→ DATA SUPPLIED
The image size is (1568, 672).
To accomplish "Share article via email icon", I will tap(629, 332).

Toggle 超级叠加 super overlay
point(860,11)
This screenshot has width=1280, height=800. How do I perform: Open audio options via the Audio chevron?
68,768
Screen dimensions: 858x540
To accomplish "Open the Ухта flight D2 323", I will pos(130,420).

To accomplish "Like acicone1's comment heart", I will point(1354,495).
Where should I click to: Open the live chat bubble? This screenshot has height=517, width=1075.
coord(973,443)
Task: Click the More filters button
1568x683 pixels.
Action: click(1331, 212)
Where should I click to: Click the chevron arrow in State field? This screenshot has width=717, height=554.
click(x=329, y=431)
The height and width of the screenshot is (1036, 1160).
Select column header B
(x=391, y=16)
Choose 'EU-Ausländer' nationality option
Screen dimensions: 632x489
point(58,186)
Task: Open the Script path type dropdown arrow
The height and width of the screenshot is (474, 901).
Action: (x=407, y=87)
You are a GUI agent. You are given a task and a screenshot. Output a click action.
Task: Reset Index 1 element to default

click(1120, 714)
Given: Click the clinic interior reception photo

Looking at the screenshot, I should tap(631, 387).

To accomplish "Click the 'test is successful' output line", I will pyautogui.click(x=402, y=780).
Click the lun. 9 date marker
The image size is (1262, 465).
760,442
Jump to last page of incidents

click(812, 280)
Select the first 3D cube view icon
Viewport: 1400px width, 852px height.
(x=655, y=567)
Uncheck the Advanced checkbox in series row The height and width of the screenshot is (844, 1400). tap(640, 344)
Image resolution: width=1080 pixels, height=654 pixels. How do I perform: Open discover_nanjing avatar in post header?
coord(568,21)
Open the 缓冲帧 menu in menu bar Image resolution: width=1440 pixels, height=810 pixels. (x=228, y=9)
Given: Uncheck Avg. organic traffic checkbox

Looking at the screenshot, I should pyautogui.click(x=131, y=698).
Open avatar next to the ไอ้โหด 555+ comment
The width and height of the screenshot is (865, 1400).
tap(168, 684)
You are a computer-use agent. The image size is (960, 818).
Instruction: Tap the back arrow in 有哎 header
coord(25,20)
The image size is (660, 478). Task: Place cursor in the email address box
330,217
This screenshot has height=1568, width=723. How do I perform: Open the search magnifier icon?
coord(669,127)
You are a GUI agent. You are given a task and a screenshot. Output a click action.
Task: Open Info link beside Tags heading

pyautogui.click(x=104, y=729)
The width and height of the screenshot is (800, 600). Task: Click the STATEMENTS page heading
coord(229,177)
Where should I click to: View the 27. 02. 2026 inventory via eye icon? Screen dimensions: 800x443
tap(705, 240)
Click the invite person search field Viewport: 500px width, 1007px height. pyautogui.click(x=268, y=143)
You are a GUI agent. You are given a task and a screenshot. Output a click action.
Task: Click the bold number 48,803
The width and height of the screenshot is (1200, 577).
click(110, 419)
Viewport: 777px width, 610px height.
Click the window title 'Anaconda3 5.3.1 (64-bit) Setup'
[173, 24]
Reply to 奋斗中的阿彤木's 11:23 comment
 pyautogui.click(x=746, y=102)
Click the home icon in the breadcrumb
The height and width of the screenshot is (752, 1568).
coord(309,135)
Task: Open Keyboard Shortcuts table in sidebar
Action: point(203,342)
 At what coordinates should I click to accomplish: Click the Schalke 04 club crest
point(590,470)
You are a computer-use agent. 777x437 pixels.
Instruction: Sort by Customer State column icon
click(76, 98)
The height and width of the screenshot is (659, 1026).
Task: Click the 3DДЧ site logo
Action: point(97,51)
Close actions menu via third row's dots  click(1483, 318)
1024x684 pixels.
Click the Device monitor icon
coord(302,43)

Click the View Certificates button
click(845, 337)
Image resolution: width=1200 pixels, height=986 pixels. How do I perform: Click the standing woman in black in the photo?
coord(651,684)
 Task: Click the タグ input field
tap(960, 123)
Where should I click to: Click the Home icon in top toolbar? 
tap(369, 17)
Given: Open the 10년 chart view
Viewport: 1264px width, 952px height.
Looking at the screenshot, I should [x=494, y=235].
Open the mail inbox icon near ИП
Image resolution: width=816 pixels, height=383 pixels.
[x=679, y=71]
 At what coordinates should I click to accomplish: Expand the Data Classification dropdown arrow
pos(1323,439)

→ WORK TO COMPLETE
Write the data out once more. Keep every word the same.

→ ANSWER TO THIS EXERCISE
The image size is (1568, 672).
To accomplish "Share article via email icon", I will tap(629, 332).

Toggle 超级叠加 super overlay
point(860,11)
This screenshot has width=1280, height=800. How do I perform: Open audio options via the Audio chevron?
68,768
Screen dimensions: 858x540
To accomplish "Open the Ухта flight D2 323", I will pos(130,420).

To accomplish "Like acicone1's comment heart", I will point(1354,495).
Where should I click to: Open the live chat bubble? This screenshot has height=517, width=1075.
coord(973,443)
Task: Click the More filters button
1568x683 pixels.
Action: click(1331, 212)
Where should I click to: Click the chevron arrow in State field? This screenshot has width=717, height=554.
click(x=329, y=431)
The height and width of the screenshot is (1036, 1160).
Select column header B
(x=391, y=16)
Choose 'EU-Ausländer' nationality option
Screen dimensions: 632x489
point(58,186)
Task: Open the Script path type dropdown arrow
The height and width of the screenshot is (474, 901).
Action: (x=407, y=87)
You are a GUI agent. You are given a task and a screenshot. Output a click action.
Task: Reset Index 1 element to default

click(1120, 714)
Given: Click the clinic interior reception photo

Looking at the screenshot, I should tap(631, 387).

To accomplish "Click the 'test is successful' output line", I will pyautogui.click(x=402, y=780).
Click the lun. 9 date marker
The image size is (1262, 465).
760,442
Jump to last page of incidents

click(812, 280)
Select the first 3D cube view icon
Viewport: 1400px width, 852px height.
(x=655, y=567)
Uncheck the Advanced checkbox in series row The height and width of the screenshot is (844, 1400). tap(640, 344)
Image resolution: width=1080 pixels, height=654 pixels. How do I perform: Open discover_nanjing avatar in post header?
coord(568,21)
Open the 缓冲帧 menu in menu bar Image resolution: width=1440 pixels, height=810 pixels. (x=228, y=9)
Given: Uncheck Avg. organic traffic checkbox

Looking at the screenshot, I should pyautogui.click(x=131, y=698).
Open avatar next to the ไอ้โหด 555+ comment
The width and height of the screenshot is (865, 1400).
tap(168, 684)
You are a computer-use agent. The image size is (960, 818).
Instruction: Tap the back arrow in 有哎 header
coord(25,20)
The image size is (660, 478). Task: Place cursor in the email address box
330,217
This screenshot has height=1568, width=723. How do I perform: Open the search magnifier icon?
coord(669,127)
You are a GUI agent. You are given a task and a screenshot. Output a click action.
Task: Open Info link beside Tags heading

pyautogui.click(x=104, y=729)
The width and height of the screenshot is (800, 600). Task: Click the STATEMENTS page heading
coord(229,177)
Where should I click to: View the 27. 02. 2026 inventory via eye icon? Screen dimensions: 800x443
tap(705, 240)
Click the invite person search field Viewport: 500px width, 1007px height. pyautogui.click(x=268, y=143)
You are a GUI agent. You are given a task and a screenshot. Output a click action.
Task: Click the bold number 48,803
The width and height of the screenshot is (1200, 577).
click(110, 419)
Viewport: 777px width, 610px height.
Click the window title 'Anaconda3 5.3.1 (64-bit) Setup'
[173, 24]
Reply to 奋斗中的阿彤木's 11:23 comment
 pyautogui.click(x=746, y=102)
Click the home icon in the breadcrumb
The height and width of the screenshot is (752, 1568).
coord(309,135)
Task: Open Keyboard Shortcuts table in sidebar
Action: point(203,342)
 At what coordinates should I click to accomplish: Click the Schalke 04 club crest
point(590,470)
You are a computer-use agent. 777x437 pixels.
Instruction: Sort by Customer State column icon
click(76, 98)
The height and width of the screenshot is (659, 1026).
Task: Click the 3DДЧ site logo
Action: point(97,51)
Close actions menu via third row's dots  click(1483, 318)
1024x684 pixels.
Click the Device monitor icon
coord(302,43)

Click the View Certificates button
click(845, 337)
Image resolution: width=1200 pixels, height=986 pixels. How do I perform: Click the standing woman in black in the photo?
coord(651,684)
 Task: Click the タグ input field
tap(960, 123)
Where should I click to: Click the Home icon in top toolbar? 
tap(369, 17)
Given: Open the 10년 chart view
Viewport: 1264px width, 952px height.
Looking at the screenshot, I should [x=494, y=235].
Open the mail inbox icon near ИП
Image resolution: width=816 pixels, height=383 pixels.
[x=679, y=71]
 At what coordinates should I click to accomplish: Expand the Data Classification dropdown arrow
pos(1323,439)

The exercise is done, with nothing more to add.